DNA Pattern Find - TheBiologyBro

Input Sequence

💡 Quick Summary

DNA Pattern Find accepts one or more DNA sequences along with a search pattern and returns the number and positions of all matching sites. Both the direct strand and the reverse complement strand are searched, so you can locate binding sites, motifs, or other features that may occur on either strand.

📋 How to Use

Paste a raw sequence or one or more FASTA sequences into the input area. Input limit is 500,000,000 characters.
Enter a search pattern in the pattern field. The pattern is a JavaScript regular expression (e.g. ctt[ca] matches "cttc" and "ctta").
Click Run. Each match is reported with its match number, pattern, start and end positions, strand, and the matched sequence.
Positions are reported in 1-based coordinates relative to the direct (input) strand for both direct and reverse strand matches.
Use the Copy button to copy all results to your clipboard.
Click Load Example to try with three sample sequences using the default pattern ctt[ca].

🧮 Formulas & Logic

Direct strand position

start = match_end − match_length + 1 (1-based)

Reverse strand position

start = sequence_length − match_end_on_revcomp + 1 (maps back to direct strand coordinates)

Overlapping matches

Each match advances the search by 1 bp so overlapping occurrences are all reported

📊 Result Interpretation

Sequences Processed

Number of FASTA records successfully searched.

Total Matches

Sum of all hits across all sequences and both strands.

start / end

1-based positions on the direct (input) strand. For reverse strand matches these coordinates indicate where the motif lies on the direct strand.

direct strand

Match was found in the 5'→3' direction of the input sequence.

reverse strand

Match was found in the reverse complement of the input sequence (i.e. the 3'→5' strand).

🔬 Applications

Finding transcription factor binding sites or promoter motifs in genomic sequences
Locating restriction enzyme recognition sites (simple patterns without degeneracy)
Identifying repeated sequence elements or tandem repeats
Searching for primer annealing sites on both strands of a template
Locating open reading frame start codons (pattern: atg) or stop codons (pattern: taa|tag|tga)
Finding TATA boxes, splice sites, or other functional sequence signals

⚠️ Common Mistakes & Warnings

Pattern is a JavaScript regular expression

The search pattern uses JavaScript regex syntax. Literal brackets, dots, stars, and other special characters must be escaped with a backslash if you want them treated as literals (e.g. use \. to match a literal dot). An invalid pattern will display an error.

Non-DNA characters are stripped from the sequence

Whitespace, digits, and non-IUPAC characters are removed from the input sequence before searching. The pattern is applied to the stripped sequence, so position numbers reflect the cleaned sequence.

Overlapping matches are all reported

The search advances one base at a time after each match, so overlapping occurrences of the same pattern are each listed separately.

❓ Frequently Asked Questions

What pattern syntax is supported?

Patterns use standard JavaScript regular expression syntax. Common examples: atg (literal match), ctt[ca] (character class), at{3} (exactly 3 T's after AT), gc+ (GC followed by one or more C's), taa|tag|tga (stop codons), gg.cc (any base between GG and CC). The search is case-insensitive.
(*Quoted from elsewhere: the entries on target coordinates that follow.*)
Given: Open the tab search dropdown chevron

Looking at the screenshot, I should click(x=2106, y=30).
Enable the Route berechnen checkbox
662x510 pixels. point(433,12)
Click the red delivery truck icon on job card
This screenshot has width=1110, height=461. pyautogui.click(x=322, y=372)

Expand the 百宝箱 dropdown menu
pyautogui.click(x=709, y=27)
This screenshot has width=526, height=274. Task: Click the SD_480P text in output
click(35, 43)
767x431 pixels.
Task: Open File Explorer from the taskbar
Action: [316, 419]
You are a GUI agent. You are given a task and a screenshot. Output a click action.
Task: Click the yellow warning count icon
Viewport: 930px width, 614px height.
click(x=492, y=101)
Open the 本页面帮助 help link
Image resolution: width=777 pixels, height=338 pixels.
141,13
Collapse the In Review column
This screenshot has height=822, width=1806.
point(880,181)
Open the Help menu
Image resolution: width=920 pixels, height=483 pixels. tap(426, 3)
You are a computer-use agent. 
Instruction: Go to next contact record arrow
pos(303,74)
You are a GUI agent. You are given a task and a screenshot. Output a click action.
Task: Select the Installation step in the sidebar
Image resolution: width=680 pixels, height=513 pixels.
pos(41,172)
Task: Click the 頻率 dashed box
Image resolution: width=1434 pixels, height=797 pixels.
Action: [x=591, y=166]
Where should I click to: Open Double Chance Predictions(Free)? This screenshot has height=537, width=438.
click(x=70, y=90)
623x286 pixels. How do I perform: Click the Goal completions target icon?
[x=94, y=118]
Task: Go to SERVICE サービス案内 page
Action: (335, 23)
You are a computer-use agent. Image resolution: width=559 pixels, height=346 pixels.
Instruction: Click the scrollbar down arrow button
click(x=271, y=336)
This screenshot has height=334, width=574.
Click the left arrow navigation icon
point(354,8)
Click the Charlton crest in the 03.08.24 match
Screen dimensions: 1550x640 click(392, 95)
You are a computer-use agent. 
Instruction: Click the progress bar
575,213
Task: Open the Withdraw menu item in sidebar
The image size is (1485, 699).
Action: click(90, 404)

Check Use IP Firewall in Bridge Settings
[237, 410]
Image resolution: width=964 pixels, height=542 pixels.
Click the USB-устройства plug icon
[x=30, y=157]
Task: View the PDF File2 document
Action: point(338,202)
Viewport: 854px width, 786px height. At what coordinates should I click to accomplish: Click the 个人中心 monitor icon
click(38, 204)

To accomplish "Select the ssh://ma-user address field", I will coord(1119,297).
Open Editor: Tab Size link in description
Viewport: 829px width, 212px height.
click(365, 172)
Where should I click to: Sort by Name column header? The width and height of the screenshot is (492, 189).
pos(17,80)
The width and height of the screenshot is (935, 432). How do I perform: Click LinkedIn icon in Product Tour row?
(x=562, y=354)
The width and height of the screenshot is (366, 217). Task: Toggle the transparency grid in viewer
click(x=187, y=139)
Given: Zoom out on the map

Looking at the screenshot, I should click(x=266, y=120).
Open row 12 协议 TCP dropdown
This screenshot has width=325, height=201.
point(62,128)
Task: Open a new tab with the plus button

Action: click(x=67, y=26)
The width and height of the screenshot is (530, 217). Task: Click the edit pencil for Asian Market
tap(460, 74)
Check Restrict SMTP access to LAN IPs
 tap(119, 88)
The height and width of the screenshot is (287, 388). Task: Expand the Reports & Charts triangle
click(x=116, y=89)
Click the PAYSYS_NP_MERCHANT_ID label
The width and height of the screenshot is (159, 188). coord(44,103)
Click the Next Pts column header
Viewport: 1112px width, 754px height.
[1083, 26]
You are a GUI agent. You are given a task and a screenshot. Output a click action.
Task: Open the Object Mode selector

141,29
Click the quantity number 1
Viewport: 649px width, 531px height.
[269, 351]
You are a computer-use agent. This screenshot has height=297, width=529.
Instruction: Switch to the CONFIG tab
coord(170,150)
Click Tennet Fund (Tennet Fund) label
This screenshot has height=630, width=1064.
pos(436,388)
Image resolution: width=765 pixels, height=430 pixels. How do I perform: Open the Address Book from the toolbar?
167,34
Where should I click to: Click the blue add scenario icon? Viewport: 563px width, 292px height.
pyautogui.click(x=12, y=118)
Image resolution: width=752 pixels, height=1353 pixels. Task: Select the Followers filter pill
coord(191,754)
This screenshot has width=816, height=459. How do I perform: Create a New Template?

How are reverse strand positions calculated?

The reverse complement of the entire sequence is searched. Match positions on the reverse complement are then converted back to direct-strand coordinates: start = sequence_length − revcomp_match_end + 1. This means start and end positions always refer to the same strand as the input sequence.

Why does a match appear at both strands?

Palindromic or near-palindromic sequences can match the pattern on both strands at the same or nearby positions. This is biologically meaningful — many restriction sites and some transcription factor motifs are palindromic.

Can I search for IUPAC degenerate codes?

Not directly, because degenerate codes (R, Y, N, etc.) are treated as literals by the regex engine. To search for a degenerate site, convert it to a character class: R → [ag], Y → [ct], N → [acgt], etc.

Can I process multiple sequences at once?

Yes. Paste any number of FASTA-formatted sequences. Each record is searched independently and results are listed separately.